[Start of Attachment]
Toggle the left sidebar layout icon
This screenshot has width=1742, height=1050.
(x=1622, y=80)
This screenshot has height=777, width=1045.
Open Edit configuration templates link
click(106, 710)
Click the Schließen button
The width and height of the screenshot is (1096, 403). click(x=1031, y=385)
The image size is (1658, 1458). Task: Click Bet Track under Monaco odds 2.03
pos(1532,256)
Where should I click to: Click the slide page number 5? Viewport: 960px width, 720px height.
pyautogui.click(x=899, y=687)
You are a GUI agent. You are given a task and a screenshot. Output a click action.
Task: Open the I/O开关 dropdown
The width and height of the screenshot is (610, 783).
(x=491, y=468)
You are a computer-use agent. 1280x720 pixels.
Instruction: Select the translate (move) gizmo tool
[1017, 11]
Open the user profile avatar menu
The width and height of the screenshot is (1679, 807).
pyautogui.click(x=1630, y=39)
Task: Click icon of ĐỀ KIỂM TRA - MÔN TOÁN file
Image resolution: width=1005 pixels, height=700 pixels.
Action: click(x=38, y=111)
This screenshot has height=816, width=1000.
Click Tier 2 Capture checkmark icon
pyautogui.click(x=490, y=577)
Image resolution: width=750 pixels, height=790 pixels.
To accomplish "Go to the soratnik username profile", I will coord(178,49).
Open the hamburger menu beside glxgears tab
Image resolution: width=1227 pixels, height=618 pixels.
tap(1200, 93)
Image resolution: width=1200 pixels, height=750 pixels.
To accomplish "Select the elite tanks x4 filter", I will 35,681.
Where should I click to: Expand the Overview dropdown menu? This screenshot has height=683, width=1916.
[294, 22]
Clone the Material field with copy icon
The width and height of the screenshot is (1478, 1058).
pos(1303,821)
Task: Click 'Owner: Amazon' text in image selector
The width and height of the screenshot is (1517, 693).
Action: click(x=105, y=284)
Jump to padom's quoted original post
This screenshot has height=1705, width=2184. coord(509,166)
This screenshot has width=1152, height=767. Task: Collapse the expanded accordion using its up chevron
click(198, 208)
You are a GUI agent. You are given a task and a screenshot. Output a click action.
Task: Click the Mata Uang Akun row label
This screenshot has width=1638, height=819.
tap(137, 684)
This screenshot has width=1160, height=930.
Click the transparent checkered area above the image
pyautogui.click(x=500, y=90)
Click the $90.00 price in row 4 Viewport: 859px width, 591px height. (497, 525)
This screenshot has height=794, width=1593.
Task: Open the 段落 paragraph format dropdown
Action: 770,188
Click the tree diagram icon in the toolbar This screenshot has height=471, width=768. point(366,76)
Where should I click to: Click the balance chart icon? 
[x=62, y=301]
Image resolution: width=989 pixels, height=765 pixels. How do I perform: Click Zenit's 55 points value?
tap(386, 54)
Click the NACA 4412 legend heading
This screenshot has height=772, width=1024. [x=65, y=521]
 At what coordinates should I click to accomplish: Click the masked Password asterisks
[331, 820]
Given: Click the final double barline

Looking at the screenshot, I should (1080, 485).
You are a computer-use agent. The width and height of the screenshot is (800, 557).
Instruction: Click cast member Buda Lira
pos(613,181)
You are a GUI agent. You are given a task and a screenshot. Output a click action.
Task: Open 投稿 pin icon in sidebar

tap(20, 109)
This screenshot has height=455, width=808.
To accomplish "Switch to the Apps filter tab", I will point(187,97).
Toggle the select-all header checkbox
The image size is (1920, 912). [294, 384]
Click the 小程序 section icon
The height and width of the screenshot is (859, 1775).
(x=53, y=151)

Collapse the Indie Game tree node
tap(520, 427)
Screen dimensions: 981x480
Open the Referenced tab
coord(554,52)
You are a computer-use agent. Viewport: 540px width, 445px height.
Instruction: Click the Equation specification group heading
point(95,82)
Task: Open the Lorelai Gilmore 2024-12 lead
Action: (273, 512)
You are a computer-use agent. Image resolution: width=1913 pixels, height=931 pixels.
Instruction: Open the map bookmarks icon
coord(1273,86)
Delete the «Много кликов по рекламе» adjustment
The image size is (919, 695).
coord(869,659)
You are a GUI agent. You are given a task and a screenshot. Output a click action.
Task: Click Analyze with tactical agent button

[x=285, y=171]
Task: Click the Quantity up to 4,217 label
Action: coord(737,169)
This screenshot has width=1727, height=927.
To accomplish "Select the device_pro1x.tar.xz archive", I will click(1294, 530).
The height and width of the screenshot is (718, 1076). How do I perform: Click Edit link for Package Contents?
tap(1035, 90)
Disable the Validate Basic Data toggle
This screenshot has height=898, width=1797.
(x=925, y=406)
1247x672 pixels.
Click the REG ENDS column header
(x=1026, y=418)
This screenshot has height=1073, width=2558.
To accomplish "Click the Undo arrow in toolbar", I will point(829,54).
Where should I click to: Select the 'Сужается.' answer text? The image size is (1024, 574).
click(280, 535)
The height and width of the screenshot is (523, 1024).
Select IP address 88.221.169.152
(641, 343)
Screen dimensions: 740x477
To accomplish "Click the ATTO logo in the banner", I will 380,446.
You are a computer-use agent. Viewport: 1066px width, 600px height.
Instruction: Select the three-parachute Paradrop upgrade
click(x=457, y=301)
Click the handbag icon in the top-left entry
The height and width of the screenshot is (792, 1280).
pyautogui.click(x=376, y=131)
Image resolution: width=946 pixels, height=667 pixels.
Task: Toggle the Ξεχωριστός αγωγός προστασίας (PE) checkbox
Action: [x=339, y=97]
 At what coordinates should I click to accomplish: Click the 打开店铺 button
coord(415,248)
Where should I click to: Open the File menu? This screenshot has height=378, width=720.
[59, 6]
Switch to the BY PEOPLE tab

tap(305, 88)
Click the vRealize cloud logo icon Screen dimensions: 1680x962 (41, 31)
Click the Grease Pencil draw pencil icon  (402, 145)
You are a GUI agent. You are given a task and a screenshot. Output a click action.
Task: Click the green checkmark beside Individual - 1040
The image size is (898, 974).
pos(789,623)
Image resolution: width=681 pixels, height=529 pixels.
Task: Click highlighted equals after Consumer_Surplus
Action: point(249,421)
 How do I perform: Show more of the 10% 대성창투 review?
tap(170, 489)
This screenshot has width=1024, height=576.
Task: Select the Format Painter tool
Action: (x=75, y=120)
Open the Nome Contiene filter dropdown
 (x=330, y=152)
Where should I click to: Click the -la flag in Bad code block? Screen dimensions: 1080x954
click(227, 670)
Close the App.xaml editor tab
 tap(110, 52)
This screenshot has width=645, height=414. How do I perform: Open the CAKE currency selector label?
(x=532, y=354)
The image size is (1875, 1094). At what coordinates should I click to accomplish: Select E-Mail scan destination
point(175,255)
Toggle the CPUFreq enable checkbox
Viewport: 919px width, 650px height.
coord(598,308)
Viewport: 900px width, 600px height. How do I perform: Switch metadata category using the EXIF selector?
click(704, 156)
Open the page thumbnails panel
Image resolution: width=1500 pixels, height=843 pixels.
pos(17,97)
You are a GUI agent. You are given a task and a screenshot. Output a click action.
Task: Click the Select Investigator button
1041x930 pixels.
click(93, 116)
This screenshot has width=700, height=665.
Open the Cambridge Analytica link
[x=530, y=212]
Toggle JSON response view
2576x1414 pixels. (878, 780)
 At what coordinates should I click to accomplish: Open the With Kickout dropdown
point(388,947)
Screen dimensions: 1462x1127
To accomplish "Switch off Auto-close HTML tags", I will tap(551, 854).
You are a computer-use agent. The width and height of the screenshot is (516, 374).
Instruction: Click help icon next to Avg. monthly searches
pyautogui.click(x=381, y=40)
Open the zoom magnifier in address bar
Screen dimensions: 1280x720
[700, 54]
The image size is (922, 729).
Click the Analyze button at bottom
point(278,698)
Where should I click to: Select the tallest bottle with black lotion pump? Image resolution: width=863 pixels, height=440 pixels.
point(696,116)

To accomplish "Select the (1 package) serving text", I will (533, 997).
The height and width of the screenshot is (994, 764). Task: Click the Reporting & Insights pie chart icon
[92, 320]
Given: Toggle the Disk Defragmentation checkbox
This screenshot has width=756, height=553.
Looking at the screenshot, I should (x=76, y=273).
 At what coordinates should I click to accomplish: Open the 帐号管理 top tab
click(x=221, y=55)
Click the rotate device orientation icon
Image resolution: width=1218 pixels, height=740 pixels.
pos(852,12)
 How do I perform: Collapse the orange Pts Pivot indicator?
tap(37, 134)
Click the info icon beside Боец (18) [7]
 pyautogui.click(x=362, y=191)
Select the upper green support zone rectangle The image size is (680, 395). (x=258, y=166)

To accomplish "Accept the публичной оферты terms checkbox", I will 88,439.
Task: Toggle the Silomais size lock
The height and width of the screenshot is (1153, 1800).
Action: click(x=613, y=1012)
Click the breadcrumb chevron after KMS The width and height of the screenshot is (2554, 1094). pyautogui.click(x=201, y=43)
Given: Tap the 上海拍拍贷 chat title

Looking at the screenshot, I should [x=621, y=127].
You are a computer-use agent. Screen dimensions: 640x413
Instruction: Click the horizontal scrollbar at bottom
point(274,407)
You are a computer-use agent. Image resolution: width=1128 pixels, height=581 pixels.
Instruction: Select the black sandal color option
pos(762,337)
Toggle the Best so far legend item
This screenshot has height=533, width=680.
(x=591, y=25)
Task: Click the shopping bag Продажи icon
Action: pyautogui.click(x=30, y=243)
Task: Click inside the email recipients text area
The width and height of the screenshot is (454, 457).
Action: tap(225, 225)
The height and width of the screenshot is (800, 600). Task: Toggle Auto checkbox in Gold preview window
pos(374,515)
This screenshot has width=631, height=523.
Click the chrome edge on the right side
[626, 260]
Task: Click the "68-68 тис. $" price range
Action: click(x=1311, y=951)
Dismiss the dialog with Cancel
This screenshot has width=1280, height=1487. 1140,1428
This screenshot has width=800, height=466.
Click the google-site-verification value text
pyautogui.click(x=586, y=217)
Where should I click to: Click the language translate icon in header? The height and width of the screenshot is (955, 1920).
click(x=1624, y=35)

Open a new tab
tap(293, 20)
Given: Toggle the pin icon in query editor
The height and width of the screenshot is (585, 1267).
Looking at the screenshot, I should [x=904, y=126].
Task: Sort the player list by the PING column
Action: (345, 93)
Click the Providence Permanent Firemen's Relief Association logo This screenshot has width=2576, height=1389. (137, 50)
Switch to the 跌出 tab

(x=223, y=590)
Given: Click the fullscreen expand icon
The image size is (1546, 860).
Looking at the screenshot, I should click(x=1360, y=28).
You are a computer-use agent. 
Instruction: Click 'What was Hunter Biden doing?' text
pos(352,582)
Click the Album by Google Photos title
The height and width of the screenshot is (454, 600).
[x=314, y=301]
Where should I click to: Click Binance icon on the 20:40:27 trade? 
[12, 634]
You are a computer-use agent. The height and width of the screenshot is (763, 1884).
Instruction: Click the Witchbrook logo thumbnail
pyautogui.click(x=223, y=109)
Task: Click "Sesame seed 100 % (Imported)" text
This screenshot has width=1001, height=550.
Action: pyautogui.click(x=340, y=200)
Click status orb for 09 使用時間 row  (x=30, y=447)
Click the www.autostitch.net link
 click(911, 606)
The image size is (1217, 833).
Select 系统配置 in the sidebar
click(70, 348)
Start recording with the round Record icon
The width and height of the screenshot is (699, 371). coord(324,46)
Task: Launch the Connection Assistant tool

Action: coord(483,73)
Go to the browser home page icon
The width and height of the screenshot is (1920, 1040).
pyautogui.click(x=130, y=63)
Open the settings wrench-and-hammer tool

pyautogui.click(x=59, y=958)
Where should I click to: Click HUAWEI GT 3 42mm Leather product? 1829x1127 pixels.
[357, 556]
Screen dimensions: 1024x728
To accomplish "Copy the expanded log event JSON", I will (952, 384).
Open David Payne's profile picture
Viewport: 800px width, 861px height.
[End of Attachment]
■ **REQUIRED ACTION**
Please give an exact copy of the entries above, from the line with "Task: Click inside" down to the line with "Go to the browser home page icon", inclusive, and nothing else.

■ **ANSWER SECTION**
Task: Click inside the email recipients text area
The width and height of the screenshot is (454, 457).
Action: tap(225, 225)
The height and width of the screenshot is (800, 600). Task: Toggle Auto checkbox in Gold preview window
pos(374,515)
This screenshot has width=631, height=523.
Click the chrome edge on the right side
[626, 260]
Task: Click the "68-68 тис. $" price range
Action: click(x=1311, y=951)
Dismiss the dialog with Cancel
This screenshot has width=1280, height=1487. 1140,1428
This screenshot has width=800, height=466.
Click the google-site-verification value text
pyautogui.click(x=586, y=217)
Where should I click to: Click the language translate icon in header? The height and width of the screenshot is (955, 1920).
click(x=1624, y=35)

Open a new tab
tap(293, 20)
Given: Toggle the pin icon in query editor
The height and width of the screenshot is (585, 1267).
Looking at the screenshot, I should [x=904, y=126].
Task: Sort the player list by the PING column
Action: (345, 93)
Click the Providence Permanent Firemen's Relief Association logo This screenshot has width=2576, height=1389. (137, 50)
Switch to the 跌出 tab

(x=223, y=590)
Given: Click the fullscreen expand icon
The image size is (1546, 860).
Looking at the screenshot, I should click(x=1360, y=28).
You are a computer-use agent. 
Instruction: Click 'What was Hunter Biden doing?' text
pos(352,582)
Click the Album by Google Photos title
The height and width of the screenshot is (454, 600).
[x=314, y=301]
Where should I click to: Click Binance icon on the 20:40:27 trade? 
[12, 634]
You are a computer-use agent. The height and width of the screenshot is (763, 1884).
Instruction: Click the Witchbrook logo thumbnail
pyautogui.click(x=223, y=109)
Task: Click "Sesame seed 100 % (Imported)" text
This screenshot has width=1001, height=550.
Action: pyautogui.click(x=340, y=200)
Click status orb for 09 使用時間 row  (x=30, y=447)
Click the www.autostitch.net link
 click(911, 606)
The image size is (1217, 833).
Select 系统配置 in the sidebar
click(70, 348)
Start recording with the round Record icon
The width and height of the screenshot is (699, 371). coord(324,46)
Task: Launch the Connection Assistant tool

Action: coord(483,73)
Go to the browser home page icon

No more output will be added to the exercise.